As it appears, UObjects and derived types are manipulated only through pointers in blueprint, however when creating a variable, it only really creates a null pointer.
Therefore, if you want to create one of your objects, it seems like the only solution is to implement a factory, much like what is described in the following wiki page :
While this works fine, it is a bit tedious to use and not necessarily obvious for a non-programmer doing blueprint scripting. It also seems logical that, since unreal has introspection and reflection of the derived C++ UObject types, it should be able to expose allocating and creating a UObject without any manual work from the programmer.
So is there another way than creating and exposing my factories ? Is it possible to locally instanciate an object and set its values as a variable or component of my blueprint with available tools, or do UObject always have to be dynamically instanciated in the event graph with factories ?
I was looking for a way to create objects type of classes derived from uobject on runtime too and just found this code snippet to add that functionality.
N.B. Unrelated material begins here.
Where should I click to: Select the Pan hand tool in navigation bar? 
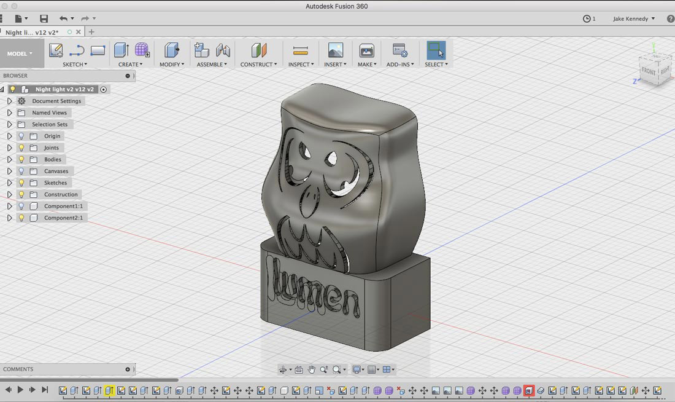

I’m really curious about the side effects of it because epic doesn’t give this feature as default on blueprint. Can someone explain why please?
Agreed, I can’t imagine I’m the only one wondering about this, but never really got a reply. It seems like we generate enough reflexion/introspection code to be able to construct our UObjects without having to call our own code just to call “new”.
There must be some kind of system that I’m missing, it just seems like the first thing one would look for.
I thought i miss something at first but after researching and trying lots of thing, i realized this is the only way to create it. Why would epic block something like this? If it’s because garbage collection, what we should be careful about while using this?
I don’t think it presents any danger, other than a mild annoyance. But it’s also counter-intuitive in the hand of an artist editing a blueprint, when they create a variable of your UObject type, they’d expect to be manipulating an instance of that object, not a (potentially null) pointer.